- Records for the task
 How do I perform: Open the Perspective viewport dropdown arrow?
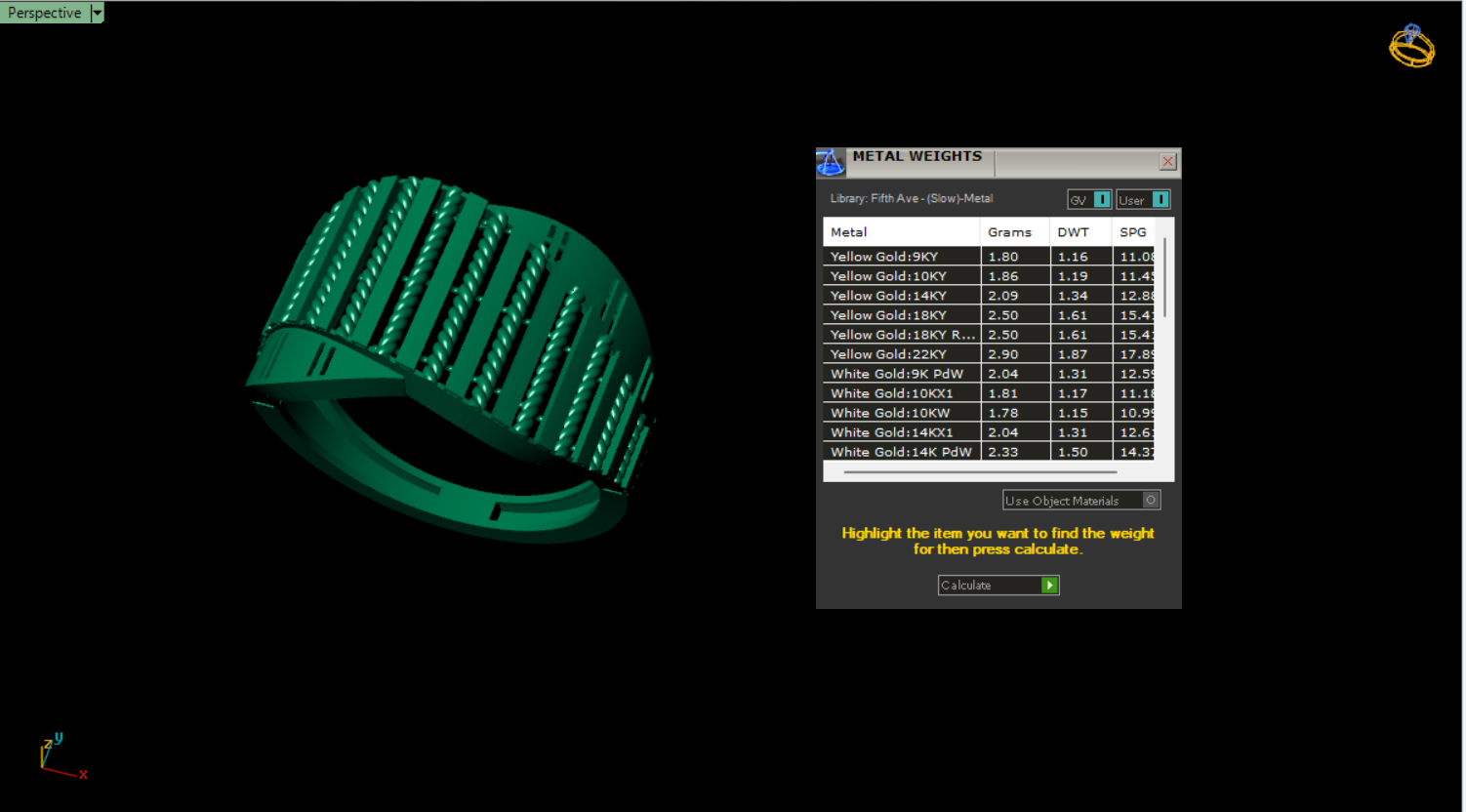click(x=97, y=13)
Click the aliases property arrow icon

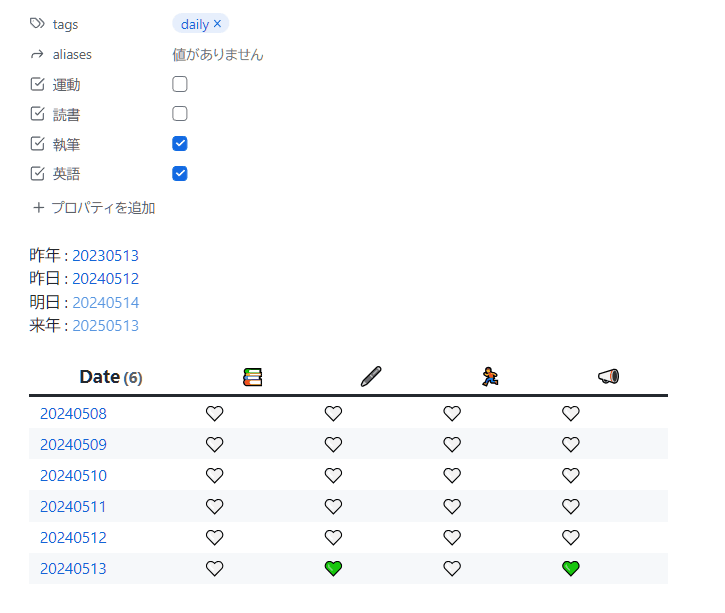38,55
...
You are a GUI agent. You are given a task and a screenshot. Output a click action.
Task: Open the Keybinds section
==
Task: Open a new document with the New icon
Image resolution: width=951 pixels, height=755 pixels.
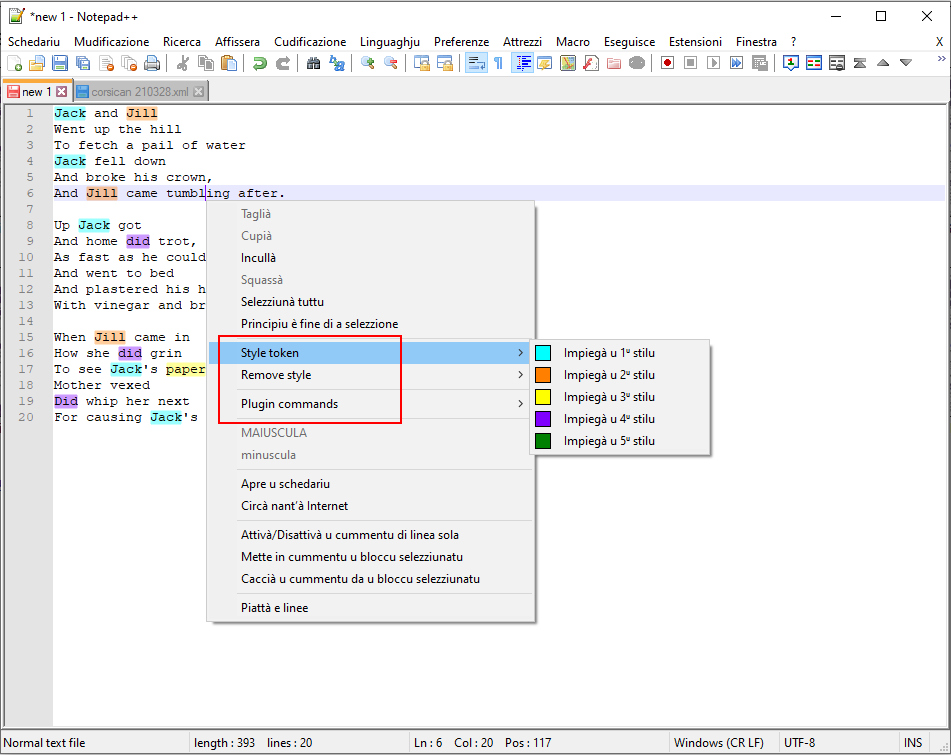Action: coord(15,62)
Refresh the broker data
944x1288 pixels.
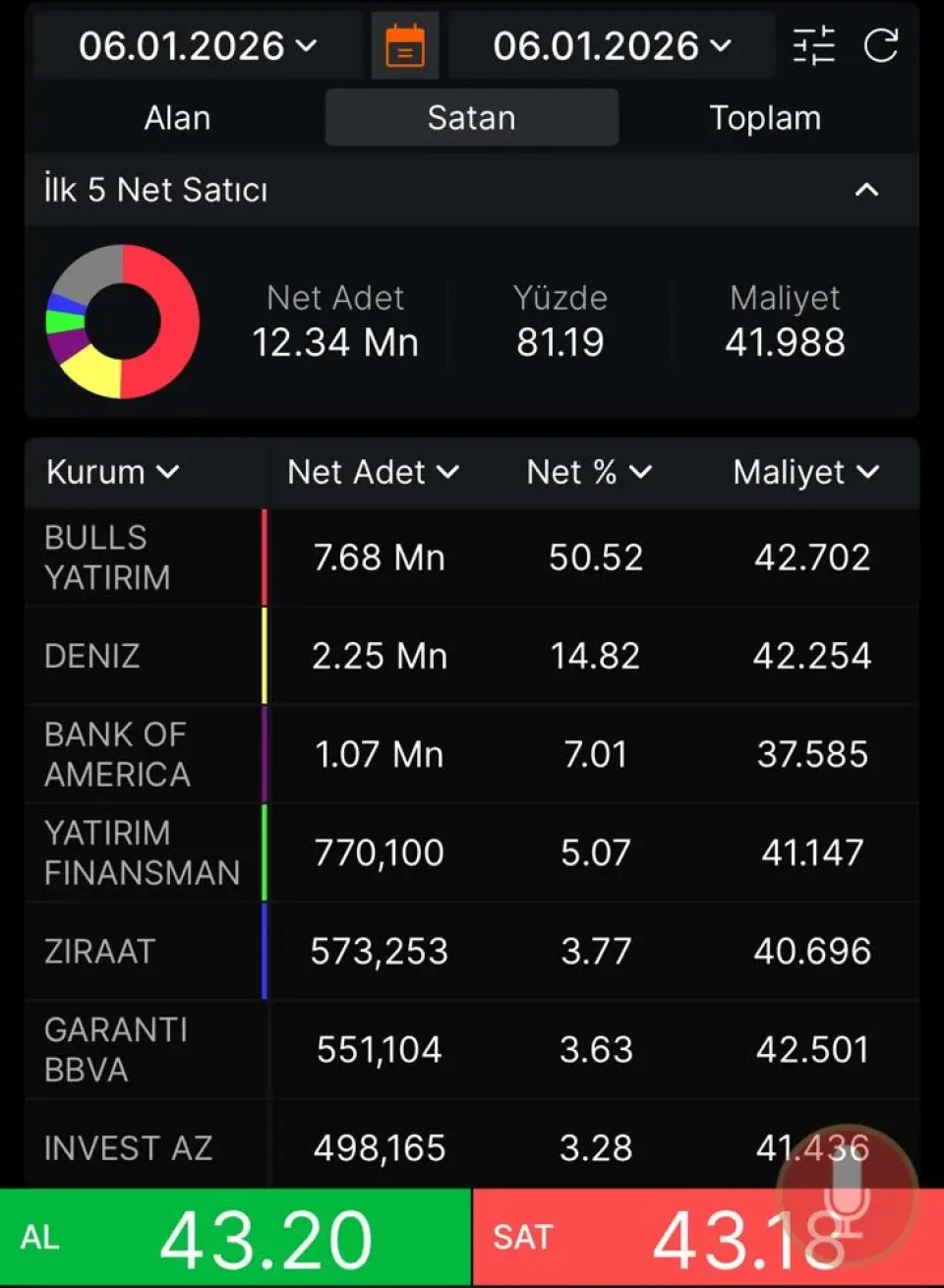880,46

- Your goal
Which lines above run from the one containing "You are a GUI" down to the one containing "Task: Open the Keybinds section"? Repeat exactly those, both ends included, and nothing else.

- Written response
You are a GUI agent. You are given a task and a screenshot. Output a click action.
Task: Open the Keybinds section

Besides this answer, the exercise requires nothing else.